Red rocket (Sean Baker, 2021)

Un acteur de porno revient chez sa femme dans sa ville natale, au Texas.

C’est drôle: les préjugés sociaux et la bête vanité du mâle sont croqués un peu de la même façon que chez Dino Risi.

C’est fin: à part au dernier acte où les motivations de certains personnages sont floues, l’écriture et l’interprétation sont d’une grande justesse; en filigrane, Red rocket montre avec acuité mais sans misérabilisme les pauvres blancs (ou moins blancs) de l’Amérique profonde. Notamment, Sean Baker évoque clairement une femme qui fut forcée d’accepter que sa fille se prostitue pour payer le loyer sans faire du Dardenne, sans plomber une oeuvre qui garde sa tonalité légère et colorée: bravo à lui.

C’est élégant: beauté du Cinémascope dans lequel sont visuellement structurés les rapports entre les personnages et qui ancre ceux-ci dans la petite ville, suggérée à partir d’une poignée de points récurrents (l’usine, le fast-food, la piste cyclable…).

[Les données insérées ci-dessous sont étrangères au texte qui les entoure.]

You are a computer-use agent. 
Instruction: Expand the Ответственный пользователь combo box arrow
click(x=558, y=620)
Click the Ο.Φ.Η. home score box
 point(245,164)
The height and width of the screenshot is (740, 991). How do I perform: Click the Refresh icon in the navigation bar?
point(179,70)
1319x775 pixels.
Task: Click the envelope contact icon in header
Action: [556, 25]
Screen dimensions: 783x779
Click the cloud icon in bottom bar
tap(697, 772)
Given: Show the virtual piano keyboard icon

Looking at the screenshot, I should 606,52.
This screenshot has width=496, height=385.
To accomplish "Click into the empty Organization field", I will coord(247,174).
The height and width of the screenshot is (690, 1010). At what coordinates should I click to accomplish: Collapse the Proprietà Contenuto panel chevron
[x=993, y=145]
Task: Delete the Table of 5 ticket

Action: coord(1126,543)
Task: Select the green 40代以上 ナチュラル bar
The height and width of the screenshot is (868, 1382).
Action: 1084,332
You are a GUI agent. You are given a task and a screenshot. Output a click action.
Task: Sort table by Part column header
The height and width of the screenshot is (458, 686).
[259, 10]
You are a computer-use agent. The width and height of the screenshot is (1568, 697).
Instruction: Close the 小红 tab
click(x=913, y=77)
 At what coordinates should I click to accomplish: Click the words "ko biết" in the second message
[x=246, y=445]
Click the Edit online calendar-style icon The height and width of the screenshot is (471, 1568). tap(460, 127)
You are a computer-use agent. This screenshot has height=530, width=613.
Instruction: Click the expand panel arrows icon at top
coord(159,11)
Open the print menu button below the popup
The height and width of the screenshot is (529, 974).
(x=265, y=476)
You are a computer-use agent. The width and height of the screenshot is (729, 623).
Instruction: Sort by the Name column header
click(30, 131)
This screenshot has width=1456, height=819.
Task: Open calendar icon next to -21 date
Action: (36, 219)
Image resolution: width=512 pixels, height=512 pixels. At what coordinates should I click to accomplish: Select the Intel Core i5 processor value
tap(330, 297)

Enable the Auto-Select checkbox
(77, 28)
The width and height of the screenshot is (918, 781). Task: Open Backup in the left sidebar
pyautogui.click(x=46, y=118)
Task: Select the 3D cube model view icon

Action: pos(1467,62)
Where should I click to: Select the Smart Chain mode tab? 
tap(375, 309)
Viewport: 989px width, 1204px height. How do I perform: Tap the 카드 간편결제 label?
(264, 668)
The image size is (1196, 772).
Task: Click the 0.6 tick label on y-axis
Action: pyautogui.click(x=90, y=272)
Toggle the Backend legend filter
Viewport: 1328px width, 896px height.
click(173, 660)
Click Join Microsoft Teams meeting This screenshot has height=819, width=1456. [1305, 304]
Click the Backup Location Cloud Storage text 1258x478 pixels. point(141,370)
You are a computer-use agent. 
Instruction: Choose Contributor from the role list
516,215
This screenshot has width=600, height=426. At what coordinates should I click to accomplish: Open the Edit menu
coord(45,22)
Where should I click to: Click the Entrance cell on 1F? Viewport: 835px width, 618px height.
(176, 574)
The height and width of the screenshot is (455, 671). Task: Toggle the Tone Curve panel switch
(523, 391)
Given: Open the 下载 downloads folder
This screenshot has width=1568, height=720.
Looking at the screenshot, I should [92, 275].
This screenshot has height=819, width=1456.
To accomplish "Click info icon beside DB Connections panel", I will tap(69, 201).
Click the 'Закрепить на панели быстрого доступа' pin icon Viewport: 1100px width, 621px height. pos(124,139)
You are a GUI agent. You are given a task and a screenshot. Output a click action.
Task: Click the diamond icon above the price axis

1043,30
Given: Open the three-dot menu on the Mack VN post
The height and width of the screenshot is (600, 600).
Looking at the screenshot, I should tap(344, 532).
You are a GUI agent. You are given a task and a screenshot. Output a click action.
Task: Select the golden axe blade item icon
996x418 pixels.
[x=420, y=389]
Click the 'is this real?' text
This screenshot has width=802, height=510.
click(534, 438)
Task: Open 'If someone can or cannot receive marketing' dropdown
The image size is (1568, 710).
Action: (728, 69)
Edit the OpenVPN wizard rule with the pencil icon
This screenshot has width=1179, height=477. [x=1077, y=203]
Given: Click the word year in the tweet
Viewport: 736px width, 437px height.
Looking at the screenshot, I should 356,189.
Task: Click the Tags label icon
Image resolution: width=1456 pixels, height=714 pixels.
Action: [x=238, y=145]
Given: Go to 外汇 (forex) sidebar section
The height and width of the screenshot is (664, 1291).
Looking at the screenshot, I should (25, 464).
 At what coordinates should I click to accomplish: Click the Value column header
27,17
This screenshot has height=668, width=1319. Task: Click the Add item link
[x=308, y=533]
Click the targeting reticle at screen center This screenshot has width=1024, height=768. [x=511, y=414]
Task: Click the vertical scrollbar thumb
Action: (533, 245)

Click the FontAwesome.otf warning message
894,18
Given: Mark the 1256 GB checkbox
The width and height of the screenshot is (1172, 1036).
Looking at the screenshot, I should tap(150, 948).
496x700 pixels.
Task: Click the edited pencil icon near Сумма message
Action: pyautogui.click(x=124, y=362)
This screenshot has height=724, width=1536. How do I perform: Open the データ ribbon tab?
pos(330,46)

Mais c’est finalement malaisant, sans qu’on soit sûr que cela ait été l’intention de l’auteur: Sean Baker perd toute distance critique vis-à-vis d’un personnage de plus en plus veule et égoïste et nous invite, par son découpage, à partager ses fantasmes de subornation de jeune fille. Assez déplaisant. Où l’auteur a t-il voulu en venir avec ce portrait d’un minable qui n’évolue pas d’un iota? La question reste en suspens. Heureusement, il reste l’arrière-plan, brossé avec subtilité, lucidité et tendresse.